The only way to solve this problem is to separate the language variables. The LANG variable must be in POSIX format and should be only used for system messages in rsvg. rsvg should get a new variable or parameter for selecting the language for the SVG.

Glrx added subscribers: PhiLiP, Glrx.EditedDec 28 2016, 10:31 PM

There is a problem, but it is not with wikisyntax but rather librsvg. See T154132 which shows that different PNG filenames are generated for zh-hans and zh-hant, so the implication is librsvg mishandled the lang argument. @Fomafix is correct that this is also discussed at T125710, but I don't know enough about librsvg to assess the details.

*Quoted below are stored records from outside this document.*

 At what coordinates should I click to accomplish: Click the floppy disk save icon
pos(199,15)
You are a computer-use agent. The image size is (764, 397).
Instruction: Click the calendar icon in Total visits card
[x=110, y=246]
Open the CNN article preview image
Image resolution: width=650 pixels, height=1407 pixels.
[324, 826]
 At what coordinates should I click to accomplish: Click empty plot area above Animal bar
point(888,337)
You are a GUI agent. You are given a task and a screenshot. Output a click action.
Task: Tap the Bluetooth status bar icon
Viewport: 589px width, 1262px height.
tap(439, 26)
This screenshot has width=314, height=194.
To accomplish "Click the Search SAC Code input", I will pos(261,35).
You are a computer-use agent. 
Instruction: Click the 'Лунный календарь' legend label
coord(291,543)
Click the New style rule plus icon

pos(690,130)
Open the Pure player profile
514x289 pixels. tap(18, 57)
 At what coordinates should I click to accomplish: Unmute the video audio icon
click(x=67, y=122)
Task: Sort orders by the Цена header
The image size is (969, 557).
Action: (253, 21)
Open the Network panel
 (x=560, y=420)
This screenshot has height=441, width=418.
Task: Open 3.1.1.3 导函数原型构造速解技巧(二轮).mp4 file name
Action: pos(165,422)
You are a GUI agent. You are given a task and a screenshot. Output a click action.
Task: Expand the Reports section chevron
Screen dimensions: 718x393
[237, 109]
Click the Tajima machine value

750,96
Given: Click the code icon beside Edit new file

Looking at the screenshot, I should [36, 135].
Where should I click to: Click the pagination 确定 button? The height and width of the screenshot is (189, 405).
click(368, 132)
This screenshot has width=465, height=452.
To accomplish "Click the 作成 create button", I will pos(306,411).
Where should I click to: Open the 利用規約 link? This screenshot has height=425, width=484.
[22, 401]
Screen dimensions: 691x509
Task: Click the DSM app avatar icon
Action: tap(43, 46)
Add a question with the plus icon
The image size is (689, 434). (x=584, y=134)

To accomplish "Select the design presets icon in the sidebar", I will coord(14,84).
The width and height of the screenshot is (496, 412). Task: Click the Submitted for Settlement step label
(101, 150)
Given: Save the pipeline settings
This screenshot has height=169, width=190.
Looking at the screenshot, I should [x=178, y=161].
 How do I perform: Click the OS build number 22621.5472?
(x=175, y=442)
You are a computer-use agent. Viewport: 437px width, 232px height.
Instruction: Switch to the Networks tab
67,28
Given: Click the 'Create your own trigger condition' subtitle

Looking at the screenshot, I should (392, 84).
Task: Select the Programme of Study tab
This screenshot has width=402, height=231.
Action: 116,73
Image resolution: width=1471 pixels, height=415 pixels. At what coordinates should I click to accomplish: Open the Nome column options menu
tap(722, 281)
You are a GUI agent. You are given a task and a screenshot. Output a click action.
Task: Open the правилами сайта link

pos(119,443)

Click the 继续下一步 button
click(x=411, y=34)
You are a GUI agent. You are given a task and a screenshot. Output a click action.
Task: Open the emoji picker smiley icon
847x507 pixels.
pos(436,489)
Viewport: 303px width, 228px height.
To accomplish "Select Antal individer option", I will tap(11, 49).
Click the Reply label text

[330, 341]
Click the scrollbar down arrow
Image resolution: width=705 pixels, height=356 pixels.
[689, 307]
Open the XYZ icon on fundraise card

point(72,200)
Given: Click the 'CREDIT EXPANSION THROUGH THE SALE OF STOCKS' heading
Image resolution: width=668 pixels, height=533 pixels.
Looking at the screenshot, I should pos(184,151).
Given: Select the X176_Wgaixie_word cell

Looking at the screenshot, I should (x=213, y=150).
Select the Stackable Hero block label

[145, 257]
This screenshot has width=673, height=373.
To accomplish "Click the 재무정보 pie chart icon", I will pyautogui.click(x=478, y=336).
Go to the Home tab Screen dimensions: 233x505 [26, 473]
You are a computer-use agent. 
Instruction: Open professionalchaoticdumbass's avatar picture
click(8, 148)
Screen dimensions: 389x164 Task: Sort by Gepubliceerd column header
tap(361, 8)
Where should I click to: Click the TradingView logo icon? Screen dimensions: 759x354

IIRC, SVG.php notices there is a lang param and sets the LANG environment variable before calling librsvg.

That should be a typecheck violation because SVG.php is putting an IETF langtag string (which uses hyphens) into something that should be a Unix locale string (which uses underscores and may have other dirt at the end).

But there's also a typecheck violation inside librsvg because it, from what I've seen, plays fast and loose with langtag strings and locale strings.

The two may balance out.

Sometime back, @PhiLiP submitted a patch for librsvg:
https://bugzilla.gnome.org/attachment.cgi?id=320316&action=diff

That patch is ill advised, but it also shows that the unpatched librsvg is improperly matching langtags. Look at the left side diff around rsvg-cond.c line 105 to 111. The code does an improper substr match. Let a = "zh-Hans" and b = "zh-Hant". The strings should not match, but the code sees a hyphen at position 2 in b, so it checks the case-insensitive match up to the hyphen at line 111, sees "zh" equals "zh", and declares erroneously the two match. The matching algorithm does not follow the rules laid out in the SVG 1.1 specification. I gave an example of what the code should be, but I can barely use phabricator and don't know Bugzilla or even have an account there.

librsvg doing an improper hyphen match explains why @Shizhao only saw zh-Hans when he asked for zh-Hant.

librsvg may do what we want it to do with the LANG environment variable. I suspect it converts the underscores to hyphens and may even strip off the Unicode charset locale info, but wiki feeds it with a string that already has hyphens, so librsvg does not have to do any character manipulation. The matching bug could also be explained with a="zh_Hans" and b="zh-Hant", but that would mean librsvg took the input langtag and changed its hyphen to an underscore. That just seems implausible, but I have not examined the librsvg code beyond looking at PhLiP's patch diff.

Right now, I think this issue is just an upstream librsvg bug. It's dirty, but I doubt that MediaWiki needs to convert the langtag to a UNIX/POSIX locale string for librsvg even though that would make the LANG environment variable the proper type according to the operating system specification. Moreover, feeding librsvg a locale string would not fix librsvg's langtag matching bug.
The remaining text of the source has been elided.